History has been made as the Greater Accra Regional Hospital (Ridge Hospital) has admitted its first patient to undergo the first-ever bone marrow transplant procedure in Ghana at the Bone Marrow Transplant (BMT) centre at the facility.
The procedure, which started early this month, has so far had over 60 applicants, with six from the West African sub-region.Follow @Graphicgh
The centre usually serves persons living with sickle cell disease (SCD), otherwise known as sickle cell anaemia.
According to the Director of Administration at BMT Ghana, Dr Wisdom Erasmus Boatri, this could be a breakthrough for the medical profession since it was the first of its kind in the sub-region.
He told The Mirror that when successful, it would change the sickling statuses of SCD patients to either sickling negative patients or sickling carrier patients.
BMT or Blood Stem Cell Transplant is a procedure that replaces the unhealthy blood-forming cells in SCD patients with healthy ones.
It is by far the only known cure for SCD and is mostly used to treat patients with severe SCD in Europe and other parts of the world.
Dr Boatri indicated that the centre had been made successful through a collaboration between the Ghana Health Service, Ministry of Health, the Greater Accra Regional Hospital and BMT Ghana.
He indicated that the entire procedure would take between 30 and 45 days, and this includes admission, pre-surgery procedure, surgery, post-surgery procedures, recovery and monitoring.
Due to the increasing number of patients who have shown interest, in addition to avoiding congestion and ensuring proper monitoring, Dr Boatri noted that the centre would start operations with three patients who would be admitted on a weekly interval.
The entire procedure will cost about $15,000 for a full-match donor which comes from siblings who are sickling negative and $20,000 for a partial-match donor which comes from parents who are mostly carriers.
In the interim, BMT Ghana is giving a $3,000 discount to patients who will be scheduled for the procedure.
Dr Boatri emphasised that the process for a donor match, which is known as Human Leukocyte Antigen (HLA), currently costs about €1,200, and is being offered by BMT Ghana for free.
He urged persons living with SCD to take advantage of the programme in order to determine a perfect donor match.
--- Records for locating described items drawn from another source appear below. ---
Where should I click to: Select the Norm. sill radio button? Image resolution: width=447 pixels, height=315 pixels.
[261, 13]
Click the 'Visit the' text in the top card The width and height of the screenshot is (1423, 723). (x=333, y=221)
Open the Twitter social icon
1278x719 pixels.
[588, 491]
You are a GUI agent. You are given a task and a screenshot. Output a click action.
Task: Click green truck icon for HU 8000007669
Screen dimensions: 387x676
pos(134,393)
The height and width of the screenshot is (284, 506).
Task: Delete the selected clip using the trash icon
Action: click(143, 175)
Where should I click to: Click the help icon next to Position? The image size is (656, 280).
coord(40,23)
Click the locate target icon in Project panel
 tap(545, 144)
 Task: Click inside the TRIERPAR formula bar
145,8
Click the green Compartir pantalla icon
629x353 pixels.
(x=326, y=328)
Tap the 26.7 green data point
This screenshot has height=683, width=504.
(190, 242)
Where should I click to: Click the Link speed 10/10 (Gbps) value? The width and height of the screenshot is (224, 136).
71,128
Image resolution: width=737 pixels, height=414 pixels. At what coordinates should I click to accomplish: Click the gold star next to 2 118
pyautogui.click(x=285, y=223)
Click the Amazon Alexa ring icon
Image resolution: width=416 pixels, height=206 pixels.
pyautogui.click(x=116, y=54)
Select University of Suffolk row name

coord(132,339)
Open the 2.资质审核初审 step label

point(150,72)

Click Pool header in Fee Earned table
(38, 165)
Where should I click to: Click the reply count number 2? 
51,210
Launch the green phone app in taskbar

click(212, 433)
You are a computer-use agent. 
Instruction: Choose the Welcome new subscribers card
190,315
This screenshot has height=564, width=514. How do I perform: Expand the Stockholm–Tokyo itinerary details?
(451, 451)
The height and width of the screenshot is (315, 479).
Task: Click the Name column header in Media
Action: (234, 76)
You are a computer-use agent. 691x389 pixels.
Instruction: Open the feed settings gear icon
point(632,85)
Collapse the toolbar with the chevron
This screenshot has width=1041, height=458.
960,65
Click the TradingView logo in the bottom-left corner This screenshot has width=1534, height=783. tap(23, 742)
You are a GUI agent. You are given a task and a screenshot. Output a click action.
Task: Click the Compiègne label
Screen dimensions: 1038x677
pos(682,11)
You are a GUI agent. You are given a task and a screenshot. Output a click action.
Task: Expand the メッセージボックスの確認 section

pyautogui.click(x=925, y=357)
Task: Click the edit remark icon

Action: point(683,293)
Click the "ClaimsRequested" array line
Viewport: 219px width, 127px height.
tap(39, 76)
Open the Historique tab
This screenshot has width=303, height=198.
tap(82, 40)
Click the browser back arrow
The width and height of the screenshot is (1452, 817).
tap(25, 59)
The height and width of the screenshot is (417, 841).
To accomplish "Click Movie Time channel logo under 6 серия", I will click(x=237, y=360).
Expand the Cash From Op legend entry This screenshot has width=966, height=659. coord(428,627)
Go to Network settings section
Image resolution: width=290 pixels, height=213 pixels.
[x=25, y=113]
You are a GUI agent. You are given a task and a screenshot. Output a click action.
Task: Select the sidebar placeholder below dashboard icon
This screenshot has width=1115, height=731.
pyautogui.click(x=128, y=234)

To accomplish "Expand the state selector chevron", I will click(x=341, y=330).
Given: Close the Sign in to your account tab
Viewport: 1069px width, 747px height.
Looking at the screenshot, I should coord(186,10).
Dr Boatri also noted that there were thousands of children suffering from sickle cell disease in Africa, and “Sub-Saharan Africa has a dire need for centres capable of offering a permanent solution to this crippling disease, the only one being bone marrow transplantation”.
The centre will be operated on a build-own-transfer (BOT) basis for five years, after which the management of the hospital will take
The doctors and nurses from the hospital will also be trained to enable them to run the centre effectively after it has been handed over to the hospital.
The Medical Director of the Ridge Hospital, Dr Emmanuel Srofenyo, said he found it expedient to have the centre at the hospital.
“I am happy that the Ridge Hospital will be the first to perform such a procedure in the sub-region; thus, placing the hospital in the limelight.
“The centre will provide enormous benefits to both the hospital and patients at large, in addition to the transfer of knowledge and skills among doctors, nurses and allied health staff of the hospital, while giving a relief to sickle cell patients, as well as their parents,” he stated.
He was, however, quick to add that it would place a lot of responsibility on the hospital, but the hospital was up to the task and could deal with it effectively.
Dr Srofenyo mentioned that the hospital was faced with a lot of challenges, key among them being inadequate staffing.
He noted that the facility operated with the same number of staff despite its upgrade to a 420-bed centre.
He indicated that even though the hospital was located at a vantage point, there were no accommodation facilities available for staff.
According to him, those who had chosen to rent close to the hospital were paying very high prices, while others had to travel long distances to work.
The situation, he said, made more nurses request transfers to peripheral hospitals.
Dr Srofenyo further advised would-be couples to make an effort in checking their sickling statuses before committing to a relationship. That, according to him, would reduce the rate of SCD in their children.
Sickle cell disease
The SCD is an inherited blood disorder that affects children, mostly of African descent.
The condition arises from a genetic defect that alters the structure of haemoglobin, the oxygen-carrying protein found in red blood cells.